DESAFIOS:
1. Segundo o trecho sobre acareação, em que parte do Código de Processo Penal esse meio de prova está previsto?
2. Retome o trecho sobre acareação logo após a última frase apresentada.

TRECHO FORNECIDO:
------------------------------------

Palavras-chave: Acareação. Vítima. Prova.
ABSTRACT: This work aims to make an analysis of the production of evidence consistent in the careand burden of proof, making an analysis of the influence of the rectification of the testimony provided by the victim of domestic violence. Thus, a brief analysis of domestic and family violence, the institute of careand the value of the victim's word and the possible rectification in the judicial phase was made. To carry out the work, a general doctrinal analysis was made, making an analysis of the relevant procedural laws, reading articles and all the arcevo available in digital media, which address the subject.
Keywords: Caretaker. Victim. Proof.
SUMÁRIO: 1 Introdução; 2 Acareação no processo penal; 3 Violência doméstica e familiar; 3.1 Acareação nos crimes envolvendo violência doméstica e familiar; 3.2 Ônus da prova nos crimes envolvendo violência doméstica e familiar; 3.2 Valor probatório da palavra da vítima; 3.2.1 Retifação na fase judicial; 4 Considerações finais; Referências bibliográficas.
1 INTRODUÇÃO
Os crimes envolvendo a violência doméstica e familiar são crimes recorrentes em nossa sociedade e que causam grande aflição na sociedade, em especial às vitimas que sofrem diariamente com essa modalidade delitiva. Muitos desses crimes são cometidos na clandestinidade, em que por vezes, o que se tem é a palavra da vítima de forma isolada, como principal meio de prova, quando não o único.
Em muitos casos, podem haver divergências nas declarações prestadas pela vítima com os demais elementos de prova carreados aos autos, seja com depoimento de testemunhas, sejam de informantes ou do próprio agressor. Dessa forma, a acareação, meio de prova previsto no Código de Processo Penal, é uma forma de esclarecer as divergências que podem surgir nos autos.
Como será melhor trabalhado no decorrer do processo, entretanto, o acusado do crime não é obrigado a prestar declarações, podendo invocar seu direito constitucional ao silêncio, bem como vítimas não podem ser obrigadas a prestar declarações perante seu agressor, não precisando realizar a acareação.
Diante disso, este trabalho inicialmente irá trabalhar o conceito de acareação no processo penal, sua previsão legal e os pressupostos para que seja produzido, em seguida, será trabalhado o conceito de violência doméstica e familiar, as hipóteses prevista.
Em seguida, será trabalhado a acareação nos crimes envolvendo a violência doméstica e familiar, sendo trabalhado o conceito de ônus da prova nos crimes envolvendo a violência doméstica e familiar, bem como o valor probatório da palavra da vítima, sendo demonstrada como a palavra da vítima poderá influência na convicção do juiz, quando proferir a sentença.
Por fim, será realizada uma breve análise da retificação da palavra da vítima, quando divergentes seus depoimentos prestados nas diferentes fases do processo, na investigação e ação penal, sendo pontuado, por fim, a análise de como a acareação poderá influenciar no processo.
2 ACAREAÇÃO NO PROCESSO PENAL
A acareação no processo penal consiste no colocar a vítima em frente ao seu agressor, para que possa se “enfrentar”, consiste, pois, em colocar na presenta uma da outra pessoas que possuem divergências nos seus depoimentos. Trata-se de meio de prova, prevista no Título VII, Capítulo VIII, do Código de Processo Penal (CPP).

------------------------------------

AMOSTRA DOS DADOS:
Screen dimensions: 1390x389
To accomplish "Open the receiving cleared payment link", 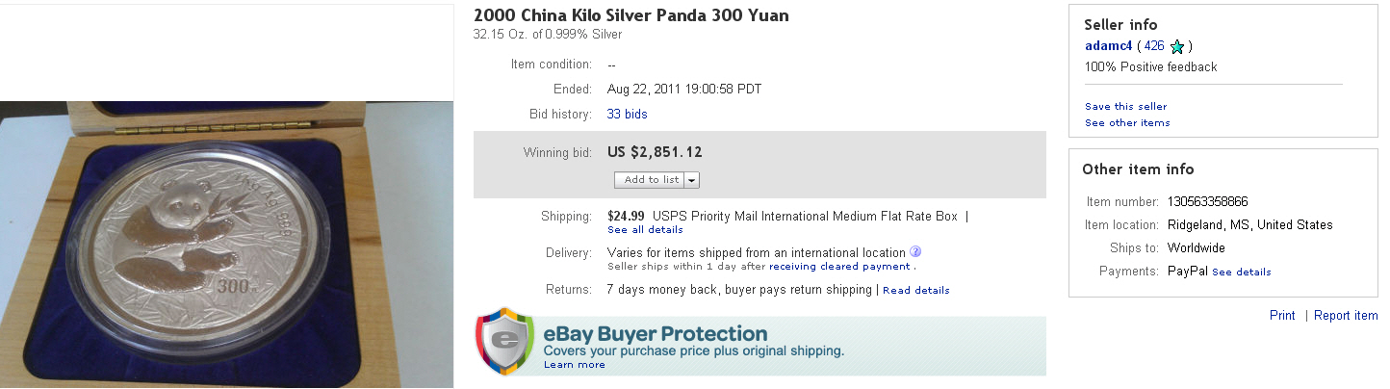I will pyautogui.click(x=839, y=267).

------------------------------------

RESPOSTAS DO EXERCÍCIO:
1. No Título VII, Capítulo VIII, do Código de Processo Penal.

2.
Dispõe o art. 155 do CPP, que o juiz irá formar sua convicação atráves da apreciação das provas produzidas nos autos, sob o crivo do contráditório judicial, não sendo permitido que ele fundamente a decisão exclusivamente nos elementos informativos colhidos na investigação, ressalvadas as provas cautelares, não repetíveis e antecipadas (BRASIL, 1941).
Dessa forma, vários são os meios provas que irão ser produzidos ao decorrer da ação penal e àquelas produzidas na fase investigativa, sendo que as provas deverão, quando possíveis, confirmadas na ação penal para que possam dar maior embasamento a decisão judicial e que não se tenha dúvidas no momento em que se proferir a decisão.
A acareação é um dos meios de provas produzidas na ação penal, como supramencionado, ela encontra-se prevista no CPP, nos arts. 229 e 230. Como define os arts. 229 e 230, ambos do CPP, in verbis:
Art. 229. A acareação será admitida entre acusados, entre acusado e testemunha, entre testemunhas, entre acusado ou testemunha e a pessoa ofendidas, e entre as pessoas ofendidas, sempre que divergirem, em suas declarações, sobre fatos ou circuntâncias relevantes.
Parágrafo único. Os acareados serão reperguntados para que expliquem os pontos de divergências, reduzindo-se a termo o ato de acareação.
Art. 230. Se ausente alguma testemunha, cujas declarações divirjam das de outra, que esteja presente, a esta se darão a conhecer os pontos da divergência, consignando-se no auto o que explicar ou observar. Se subsistir a discordância, expedir-se-á precatória à autoridade do lugar onde resida a testemunha ausente, transcrevendo-se as declarações desta e as da testemunha presente, nos pontos em que divergirem, bem como o texto do referido auto, a fim de que se complete a diligência, ouvindo-se a testemunha ausente, pela mesma forma estabelecida para a testemunha presente. Esta diligência só se realizará quando não importe demora prejudicial ao processo e o juiz a entenda conveniente. (BRASIL, 1941)
Como exposto, a acareação irá ocorrer entre ocusados e ofendidos, objetivando esclarecer a verdade dos fatos, para que se possa esclarecer eventuais divergências entre as declarações. Para que ocorra a acareação as pessoas já tenham prestado declaraçoes e que haja divergêmcia no relato das pessoas, sobre fatos ou circunstâncias relevantes, podendo ocorrer tanto na fase investigatória, quanto no decorrer da ação penal (TÁVORA; ALENCAR, 2021).
A acareação ocorrerá de forma a esclarecer eventuais divergências entre as declarações prestadas, quando será pedido que as pessoas possam explicar pontos divergentes, momento em que poderão mudar as declarações ou ratificar as declarações prestadas, devendo observar as regras contidas no art. 229 do CPP.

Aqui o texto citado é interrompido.